**Task requirements**
Give back every line of the material below that has the string "computer".

START Given information

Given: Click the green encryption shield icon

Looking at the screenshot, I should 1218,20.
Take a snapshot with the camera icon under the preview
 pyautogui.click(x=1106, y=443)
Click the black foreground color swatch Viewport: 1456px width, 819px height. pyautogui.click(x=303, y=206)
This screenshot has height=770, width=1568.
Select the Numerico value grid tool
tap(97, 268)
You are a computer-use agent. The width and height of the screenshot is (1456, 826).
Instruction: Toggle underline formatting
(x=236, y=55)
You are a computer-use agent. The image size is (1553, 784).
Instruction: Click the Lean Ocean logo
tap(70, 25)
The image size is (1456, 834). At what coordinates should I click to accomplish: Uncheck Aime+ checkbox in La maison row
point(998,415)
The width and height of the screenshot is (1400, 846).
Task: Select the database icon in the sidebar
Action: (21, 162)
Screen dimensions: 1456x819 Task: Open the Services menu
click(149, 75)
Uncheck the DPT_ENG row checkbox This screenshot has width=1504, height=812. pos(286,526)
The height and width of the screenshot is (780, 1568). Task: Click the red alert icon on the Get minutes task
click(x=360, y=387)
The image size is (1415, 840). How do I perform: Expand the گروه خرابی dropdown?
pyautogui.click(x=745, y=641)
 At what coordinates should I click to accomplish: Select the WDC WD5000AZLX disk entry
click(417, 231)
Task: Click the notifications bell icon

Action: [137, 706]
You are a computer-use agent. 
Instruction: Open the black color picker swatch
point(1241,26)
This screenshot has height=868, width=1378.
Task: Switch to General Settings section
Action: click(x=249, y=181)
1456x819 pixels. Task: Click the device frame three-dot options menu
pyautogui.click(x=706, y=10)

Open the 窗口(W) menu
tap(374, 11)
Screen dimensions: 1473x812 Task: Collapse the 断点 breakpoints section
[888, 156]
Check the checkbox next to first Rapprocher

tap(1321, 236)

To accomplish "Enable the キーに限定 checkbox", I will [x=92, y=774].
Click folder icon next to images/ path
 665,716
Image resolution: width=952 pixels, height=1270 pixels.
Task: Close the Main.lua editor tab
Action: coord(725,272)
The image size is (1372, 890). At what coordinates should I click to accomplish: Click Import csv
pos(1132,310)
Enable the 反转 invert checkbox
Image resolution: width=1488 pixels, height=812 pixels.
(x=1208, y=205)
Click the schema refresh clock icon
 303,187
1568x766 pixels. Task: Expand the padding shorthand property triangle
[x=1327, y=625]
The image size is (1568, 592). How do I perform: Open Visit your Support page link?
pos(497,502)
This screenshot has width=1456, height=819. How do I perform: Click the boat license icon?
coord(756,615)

END Given information

**Exercise answer**
You are a computer-use agent. The width and height of the screenshot is (1456, 826).
You are a computer-use agent. The image size is (1553, 784).
You are a computer-use agent. 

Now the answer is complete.